Extract, exactly as written, the line that contains "Daha Fazla Yükle (601, 765)" and all lines after it through the end of the records. Omit pictures.
==== DATA IN THIS EXERCISE
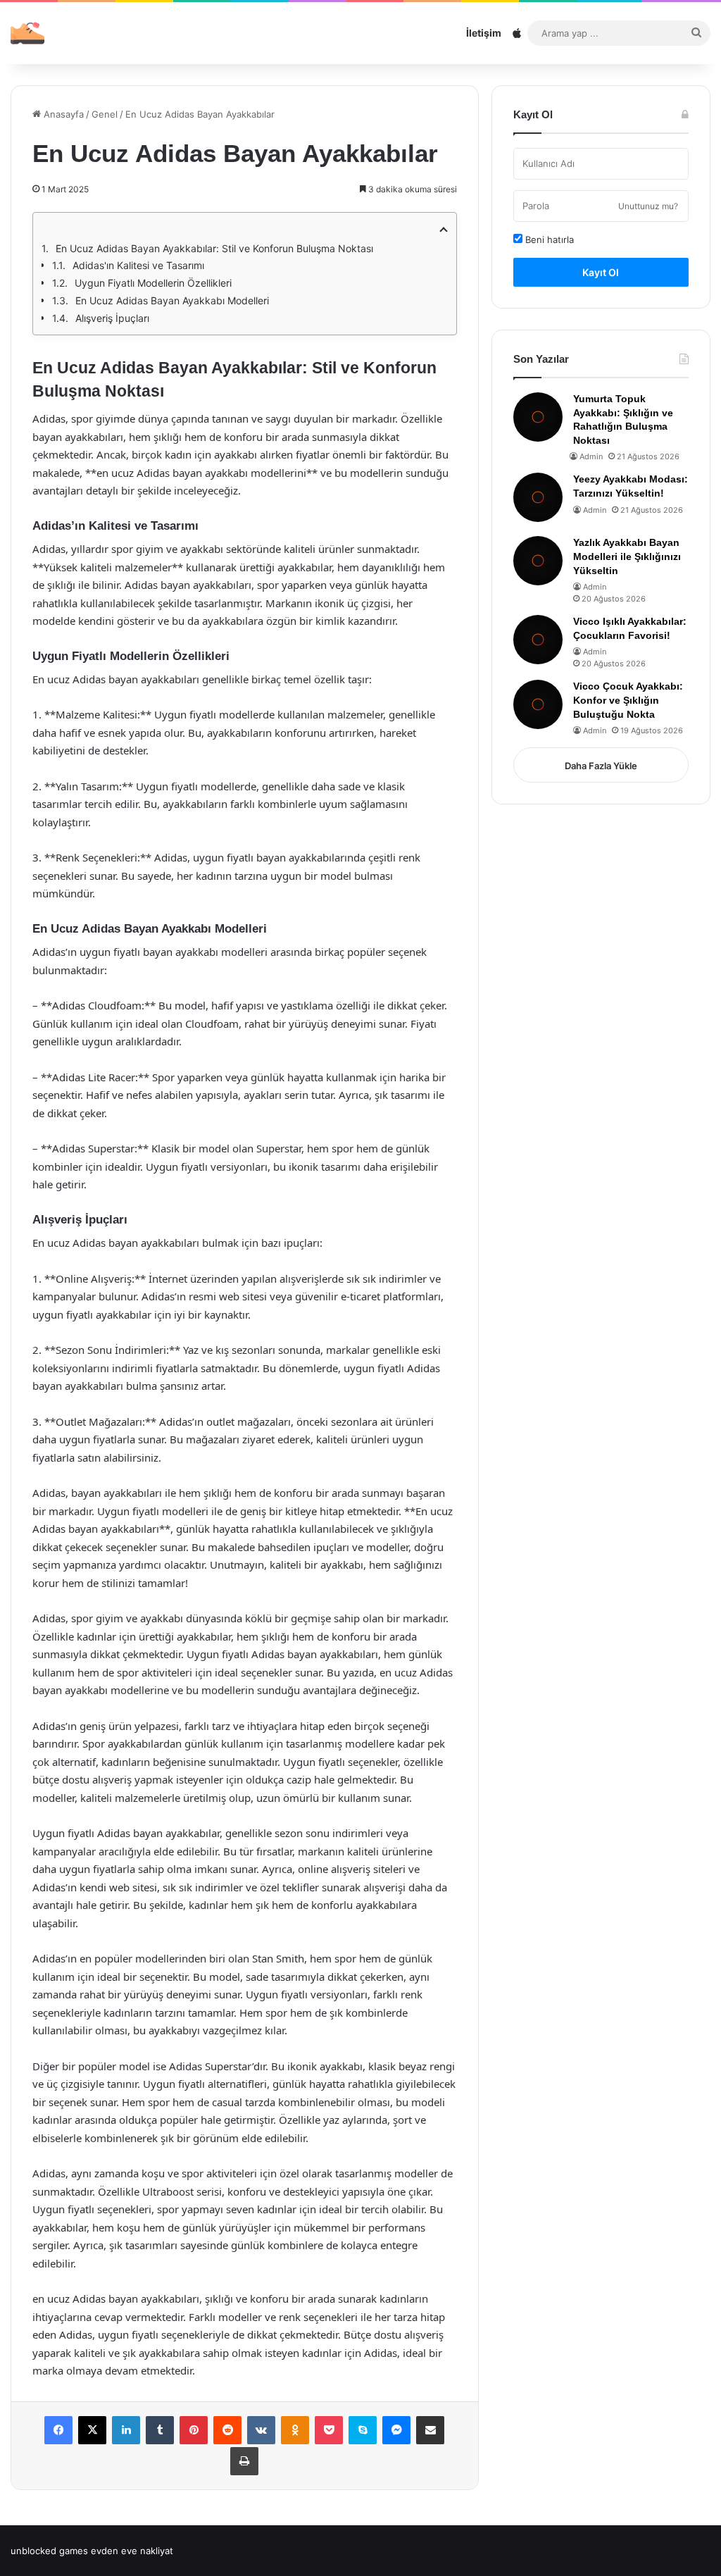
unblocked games (49, 2550)
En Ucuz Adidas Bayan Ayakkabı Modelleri (172, 300)
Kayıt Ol (600, 272)
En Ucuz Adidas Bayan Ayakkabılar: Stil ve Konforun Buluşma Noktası (214, 248)
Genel (105, 114)
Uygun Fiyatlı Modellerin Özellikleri (153, 283)
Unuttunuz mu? (648, 206)
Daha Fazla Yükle (601, 765)
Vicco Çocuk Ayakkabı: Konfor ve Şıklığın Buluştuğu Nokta (628, 699)
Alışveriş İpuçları (112, 318)
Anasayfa (62, 114)
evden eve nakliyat (132, 2550)
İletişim (483, 33)
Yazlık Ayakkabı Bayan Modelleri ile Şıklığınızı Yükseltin (627, 556)
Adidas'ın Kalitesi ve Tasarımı (138, 265)
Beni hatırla (548, 239)
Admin (591, 456)
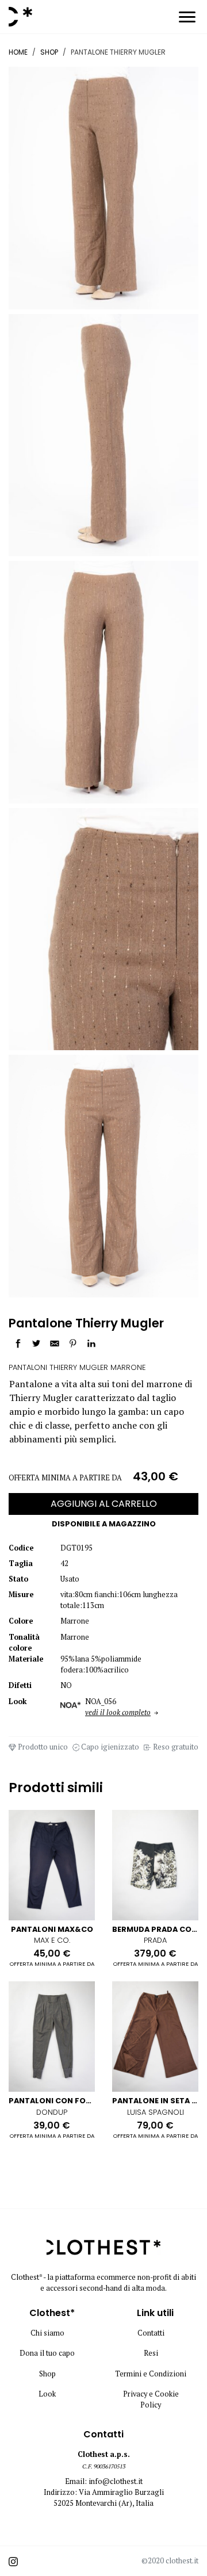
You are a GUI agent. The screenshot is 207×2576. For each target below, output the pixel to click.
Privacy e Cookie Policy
========
◆ WRITTEN SOLUTION
Daha Fazla Yükle (601, 765)
Vicco Çocuk Ayakkabı: Konfor ve Şıklığın Buluştuğu Nokta (628, 699)
Alışveriş İpuçları (112, 318)
Anasayfa (62, 114)
evden eve nakliyat (132, 2550)
İletişim (483, 33)
Yazlık Ayakkabı Bayan Modelleri ile Şıklığınızı Yükseltin (627, 556)
Adidas'ın Kalitesi ve Tasarımı (138, 265)
Beni hatırla (548, 239)
Admin (591, 456)
You are a GUI agent. The screenshot is 207×2576. For each target below, output the pixel to click.
Privacy e Cookie Policy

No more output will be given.